What are people who know and care to do?
Our history offers some guidance. Slavery and Jim Crow were not just brutal practices – they were all-encompassing systems that implicated every non-black citizen. Even if one recognized them as evil, it was almost impossible to avoid complicity. That was the price society exacted of all born into it.
The late journalist and scholar Roger Wilkins addressed this moral prison in his insightful book, “Jefferson’s Pillow: The Founding Fathers and the Dilemma of Black Patriotism.” As an African-American, he was angry at those who declared that all men are created equal while enslaving his own ancestors.
Without forgiving them, Wilkins recognized that George Washington, Thomas Jefferson and James Madison would have had to turn their backs on all they knew and given up all they had to live up to those ideals. They “might have freed all their slaves in their lifetimes and thereby lost enough status, wealth, and leisure to be rendered anonymous,” he wrote. “But financially – and probably psychically as well – they were incapable of such sacrifices. … they had been shaped, like all of us, by inherited culture.”
A movement has been building in recent years to no longer honor those who participated in slavery and Jim Crow by razing their statues and erasing their names from boulevards and buildings. I have repeatedly called for the removal of the Confederate monument that towers before our state legislature in Raleigh.
But that effort points the finger outward; it doesn’t suggest how we might use that moral argument to examine our own lives in areas outside of race.
Fossil fuels shape our world just as surely as Jim Crow and other forms of systemic racism once defined America. Almost all we do, our ease and comfort, depends on them. They are both the immovable object and the irresistible force.
And yet, many believe they are leading toward unimaginable horrors. Wilkins anticipated this point when he wrote: “Privilege is addictive. The most natural thing in the world is for each human being to view the privilege he enjoys as, well, the most natural thing in the world.”
Our privilege is not realized through slavery or immoral laws that deny the humanity of others but through our cars, planes, air conditioners and factories mostly powered by fossil fuels.

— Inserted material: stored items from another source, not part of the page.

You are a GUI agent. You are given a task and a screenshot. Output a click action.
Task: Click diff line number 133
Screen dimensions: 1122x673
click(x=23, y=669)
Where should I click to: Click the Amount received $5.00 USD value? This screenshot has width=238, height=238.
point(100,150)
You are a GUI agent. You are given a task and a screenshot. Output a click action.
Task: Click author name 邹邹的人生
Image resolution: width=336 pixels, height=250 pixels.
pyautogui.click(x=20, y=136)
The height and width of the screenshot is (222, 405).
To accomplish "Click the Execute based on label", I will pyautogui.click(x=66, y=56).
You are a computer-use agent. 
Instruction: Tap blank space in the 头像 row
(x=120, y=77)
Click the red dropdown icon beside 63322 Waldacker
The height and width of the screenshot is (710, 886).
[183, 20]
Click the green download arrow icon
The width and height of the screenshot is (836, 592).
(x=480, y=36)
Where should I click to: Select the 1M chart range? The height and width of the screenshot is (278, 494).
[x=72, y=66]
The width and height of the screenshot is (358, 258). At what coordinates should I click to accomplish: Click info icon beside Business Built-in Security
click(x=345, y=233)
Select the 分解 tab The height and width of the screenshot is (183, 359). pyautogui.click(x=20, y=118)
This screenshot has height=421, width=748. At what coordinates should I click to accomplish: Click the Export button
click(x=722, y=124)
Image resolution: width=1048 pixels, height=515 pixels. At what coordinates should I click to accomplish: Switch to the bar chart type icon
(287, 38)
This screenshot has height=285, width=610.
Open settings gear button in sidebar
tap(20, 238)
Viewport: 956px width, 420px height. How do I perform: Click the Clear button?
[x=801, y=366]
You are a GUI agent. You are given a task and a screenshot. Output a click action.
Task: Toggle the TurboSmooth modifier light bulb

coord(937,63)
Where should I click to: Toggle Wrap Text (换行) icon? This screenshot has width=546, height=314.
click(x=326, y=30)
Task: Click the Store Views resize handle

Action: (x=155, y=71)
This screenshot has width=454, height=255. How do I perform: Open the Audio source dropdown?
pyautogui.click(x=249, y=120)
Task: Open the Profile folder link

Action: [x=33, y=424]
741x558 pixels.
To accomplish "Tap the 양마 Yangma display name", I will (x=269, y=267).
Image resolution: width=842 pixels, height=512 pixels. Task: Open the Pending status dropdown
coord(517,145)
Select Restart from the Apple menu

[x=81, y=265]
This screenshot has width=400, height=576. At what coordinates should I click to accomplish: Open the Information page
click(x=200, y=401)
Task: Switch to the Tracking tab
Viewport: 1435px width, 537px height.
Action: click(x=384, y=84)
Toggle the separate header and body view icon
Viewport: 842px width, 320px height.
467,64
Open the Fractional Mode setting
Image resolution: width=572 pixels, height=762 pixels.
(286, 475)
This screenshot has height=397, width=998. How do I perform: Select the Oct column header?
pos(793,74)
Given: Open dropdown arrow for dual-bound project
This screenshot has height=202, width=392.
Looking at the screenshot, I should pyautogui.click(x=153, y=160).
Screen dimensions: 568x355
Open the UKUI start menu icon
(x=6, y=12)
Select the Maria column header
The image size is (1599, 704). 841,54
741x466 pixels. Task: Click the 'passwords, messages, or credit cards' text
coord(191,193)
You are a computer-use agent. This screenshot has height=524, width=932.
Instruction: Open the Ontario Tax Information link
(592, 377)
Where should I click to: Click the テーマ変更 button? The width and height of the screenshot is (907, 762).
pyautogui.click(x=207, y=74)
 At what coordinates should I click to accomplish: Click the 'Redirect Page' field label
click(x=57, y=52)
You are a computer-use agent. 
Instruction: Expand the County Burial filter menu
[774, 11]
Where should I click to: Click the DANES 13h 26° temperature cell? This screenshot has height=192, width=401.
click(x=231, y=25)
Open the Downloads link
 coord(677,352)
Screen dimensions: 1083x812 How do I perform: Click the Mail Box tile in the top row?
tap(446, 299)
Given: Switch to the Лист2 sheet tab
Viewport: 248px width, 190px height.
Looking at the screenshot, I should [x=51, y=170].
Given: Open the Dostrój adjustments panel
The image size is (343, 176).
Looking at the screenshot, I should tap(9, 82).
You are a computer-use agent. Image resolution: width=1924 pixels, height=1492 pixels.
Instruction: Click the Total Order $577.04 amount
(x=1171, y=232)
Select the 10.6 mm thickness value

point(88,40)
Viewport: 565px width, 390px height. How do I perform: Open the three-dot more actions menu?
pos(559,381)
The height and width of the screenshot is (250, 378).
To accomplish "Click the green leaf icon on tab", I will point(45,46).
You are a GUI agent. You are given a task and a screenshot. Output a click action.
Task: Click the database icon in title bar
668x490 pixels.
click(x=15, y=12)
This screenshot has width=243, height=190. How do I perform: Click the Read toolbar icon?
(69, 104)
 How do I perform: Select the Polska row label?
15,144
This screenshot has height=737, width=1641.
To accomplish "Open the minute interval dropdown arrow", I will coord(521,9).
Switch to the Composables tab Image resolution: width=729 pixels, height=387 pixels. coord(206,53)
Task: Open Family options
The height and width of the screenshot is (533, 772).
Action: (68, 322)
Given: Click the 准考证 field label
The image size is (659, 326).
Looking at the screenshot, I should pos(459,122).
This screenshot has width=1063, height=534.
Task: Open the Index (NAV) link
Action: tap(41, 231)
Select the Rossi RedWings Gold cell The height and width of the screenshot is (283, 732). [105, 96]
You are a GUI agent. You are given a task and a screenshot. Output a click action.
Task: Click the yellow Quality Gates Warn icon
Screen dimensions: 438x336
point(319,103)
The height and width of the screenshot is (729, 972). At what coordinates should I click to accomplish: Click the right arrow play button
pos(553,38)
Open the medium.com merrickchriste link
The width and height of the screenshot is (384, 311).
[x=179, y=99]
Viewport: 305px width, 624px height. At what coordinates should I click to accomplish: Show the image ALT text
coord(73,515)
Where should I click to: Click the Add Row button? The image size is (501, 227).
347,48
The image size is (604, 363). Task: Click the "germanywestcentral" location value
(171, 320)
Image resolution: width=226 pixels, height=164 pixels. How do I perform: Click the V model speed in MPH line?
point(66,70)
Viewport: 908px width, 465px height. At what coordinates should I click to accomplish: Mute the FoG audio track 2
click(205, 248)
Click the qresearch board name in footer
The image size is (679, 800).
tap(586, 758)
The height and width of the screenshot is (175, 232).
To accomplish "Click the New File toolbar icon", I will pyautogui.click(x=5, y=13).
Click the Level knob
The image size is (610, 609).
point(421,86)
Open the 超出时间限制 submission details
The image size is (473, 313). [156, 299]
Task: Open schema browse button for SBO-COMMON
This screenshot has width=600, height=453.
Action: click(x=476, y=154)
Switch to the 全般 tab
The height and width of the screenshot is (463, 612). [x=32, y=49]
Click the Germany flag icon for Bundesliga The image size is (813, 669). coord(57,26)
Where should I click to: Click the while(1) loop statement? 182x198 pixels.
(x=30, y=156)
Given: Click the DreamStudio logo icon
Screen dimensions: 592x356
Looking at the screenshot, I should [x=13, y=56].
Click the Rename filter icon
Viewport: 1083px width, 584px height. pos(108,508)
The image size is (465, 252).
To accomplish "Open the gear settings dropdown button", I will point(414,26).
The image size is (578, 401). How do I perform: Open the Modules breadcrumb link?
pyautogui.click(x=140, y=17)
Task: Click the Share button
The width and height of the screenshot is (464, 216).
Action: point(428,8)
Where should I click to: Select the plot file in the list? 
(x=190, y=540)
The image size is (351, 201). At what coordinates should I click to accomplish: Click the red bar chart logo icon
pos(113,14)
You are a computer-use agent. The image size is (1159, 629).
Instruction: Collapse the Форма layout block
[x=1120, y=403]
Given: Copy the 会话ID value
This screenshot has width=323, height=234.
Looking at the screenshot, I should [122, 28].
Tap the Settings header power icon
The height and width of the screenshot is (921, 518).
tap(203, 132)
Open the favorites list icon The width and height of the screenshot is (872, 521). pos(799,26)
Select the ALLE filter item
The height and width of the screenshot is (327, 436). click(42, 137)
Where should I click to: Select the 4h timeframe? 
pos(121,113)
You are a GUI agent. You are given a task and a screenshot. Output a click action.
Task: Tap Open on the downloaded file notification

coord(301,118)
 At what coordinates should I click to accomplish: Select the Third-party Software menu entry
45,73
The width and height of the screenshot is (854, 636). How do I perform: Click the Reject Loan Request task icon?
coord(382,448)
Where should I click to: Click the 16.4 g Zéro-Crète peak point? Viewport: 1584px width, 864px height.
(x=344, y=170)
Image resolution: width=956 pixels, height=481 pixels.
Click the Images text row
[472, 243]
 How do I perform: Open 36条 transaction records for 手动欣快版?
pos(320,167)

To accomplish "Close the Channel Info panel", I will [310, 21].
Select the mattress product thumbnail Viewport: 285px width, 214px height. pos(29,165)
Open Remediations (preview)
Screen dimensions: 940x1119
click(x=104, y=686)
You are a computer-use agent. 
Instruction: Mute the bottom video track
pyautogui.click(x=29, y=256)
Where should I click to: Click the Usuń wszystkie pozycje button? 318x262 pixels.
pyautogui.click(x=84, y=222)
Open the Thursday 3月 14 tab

It is clear that, at least in the short-term, our leaders are not going to take the action climate activists deem necessary. As a result, people who care deeply about this issue will be forced to participate in a form of slow-motion suicide.
If we can look at the past and ask why our ancestors didn’t do more to confront an acknowledged evil, how might we interrogate our own behavior?
Is it enough just to support the right policies? Are people living up to their values when they support bike lanes, but drive everywhere? When they rail against climate deniers but then fly hither and yon? When they build houses with bonus rooms and own summer homes?
Of course, the actions of a single individual will not make a bit of difference. Jefferson could have told himself the same thing if he ever thought about freeing his slaves.
But the only thing any of us can truly control is ourselves; the most valuable thing we have is our conscience.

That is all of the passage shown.